The Swift satellite features three telescopes that will perform the gamma-ray burst research mission. Credit: Spectrum Astro
"Swift is just the right tool needed to solve this mystery. One of Swift's instruments will detect the burst, while, within a minute, two higher-resolution telescopes will be swung around for an in-depth look. Meanwhile, Swift will 'e-mail' scientists and telescopes around the world to observe the burst in real-time," Gehrels said.

The Swift spacecraft gets its name from the nimble bird because the satellite can swiftly turn to catch a burst and afterglow on the fly.

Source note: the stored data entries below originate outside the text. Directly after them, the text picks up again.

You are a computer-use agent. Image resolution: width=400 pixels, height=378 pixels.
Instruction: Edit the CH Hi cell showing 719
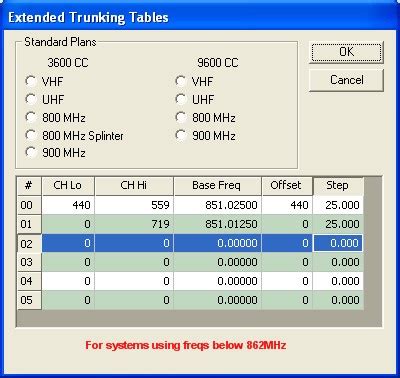(x=134, y=224)
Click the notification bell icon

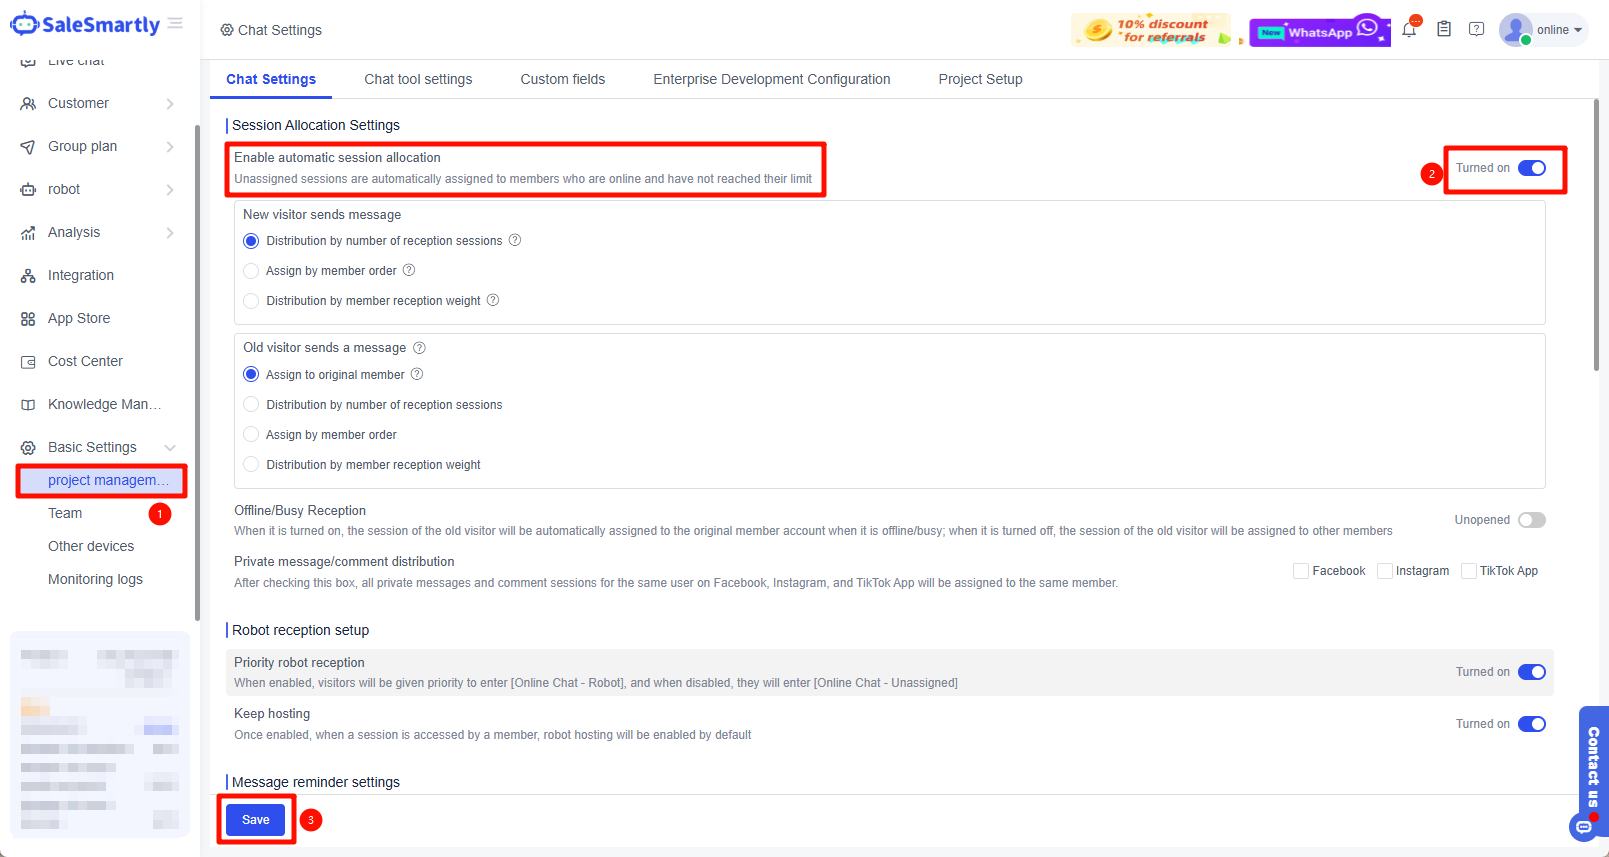click(1409, 30)
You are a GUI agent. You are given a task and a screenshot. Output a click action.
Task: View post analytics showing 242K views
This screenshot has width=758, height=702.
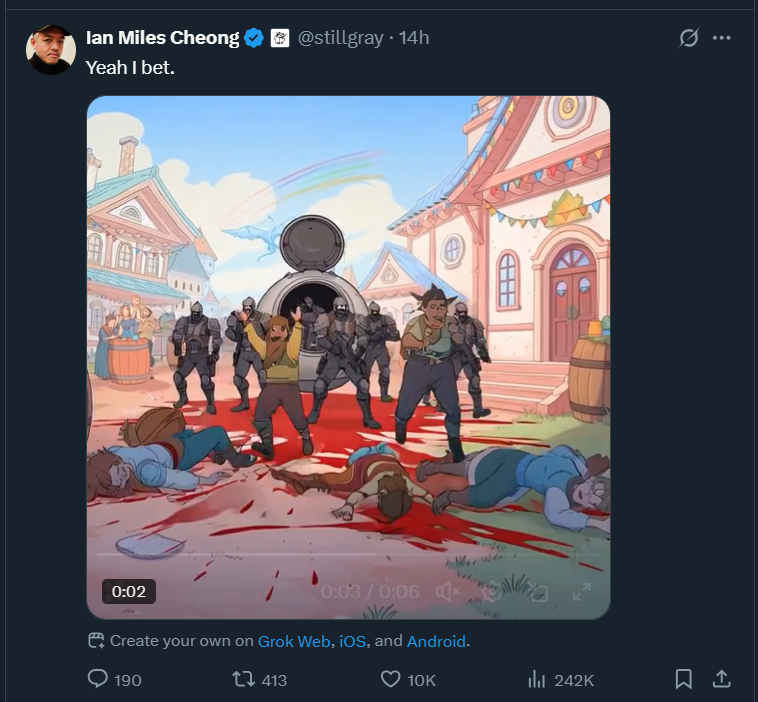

The observatory's Burst Alert Telescope, which can see a sixth of the entire sky at one time, will detect and locate the flashes. That positioning information allows the satellite to reorient itself within moments to point the onboard X-ray Telescope and the Ultraviolet/Optical Telescope to conduct a thorough examination of the afterglow, perhaps even the burst itself if the blast lasts long enough.

"Swift is an awe-inspiring mission -- tracking down what are the fastest and most powerful events in the universe," said professor Alan Wells from the University of Leicester, the U.K. lead investigator for Swift's X-ray telescope.

Artwork depicts the Swift spacecraft and its focus on gamma-ray bursts. Credit: NASA
"These telescopes will provide unique information on these bursts to help us unravel what is going on in these amazing cosmological events."

Some bursts may occur in the first generation of stars, scientists believe, and Swift should either prove or squash this theory. By peering billions of years into the past, Swift's research will help study the early universe, too, and potentially offer clues to the rate of black hole creation.

"Some bursts likely originate from the farthest reaches, and hence earliest epoch, of the universe," said Swift mission director John Nousek, professor of astronomy and astrophysics at Penn State. "They act like beacons shining through everything along their paths, including the gas between and within galaxies along the line of sight."

The two-year Swift mission aims to observe more than 200 bursts. This is one of NASA's medium-class Explorer missions and includes partners in the U.K. and Italy.

The Burst Alert Telescope was built by NASA's Goddard Space Flight Center; the X-ray Telescope was made by Penn State University, the University of Leicester and Italy's Osservatorio Astronomico di Brera; and the Ultraviolet/Optical Telescope was built by Penn State and the U.K.'s Mullard Space Science Laboratory. Spectrum Astro built Swift's structure.

The Boeing-built Delta 2 rocket to carry NASA's Swift spacecraft high above Earth will begin to take shape on Cape Canaveral's launch pad 17A today.

A Delta 2 rocket like this one will be used to launch Swift. Credit: NASA
The blue-green first stage with its RS-27A main engine will be hoisted into the mobile service tower and then lowered onto the launch mount. The three strap-on solid rocket boosters that provide extra thrust at liftoff will be installed Friday. And on Saturday the second stage will be hoisted into position atop the first stage.

The Delta 2 rocket is scheduled for launch October 26 during a 60-minute window opening at 1:00 p.m. EDT (1700 GMT).

The mission was delayed from its original launch date of October 7 in the wake of Hurricane Frances. The storm postponed on-pad assembly of the Delta 2, which was supposed to start September 1.

The Swift spacecraft was returned to the protective confines of its shipping container to ride out the storm at the Hangar AE satellite processing room on Cape Canaveral Air Force Station. Swift was removed from the container last Thursday. The craft will undergo final testing and preps before heading to the launch pad in mid-October.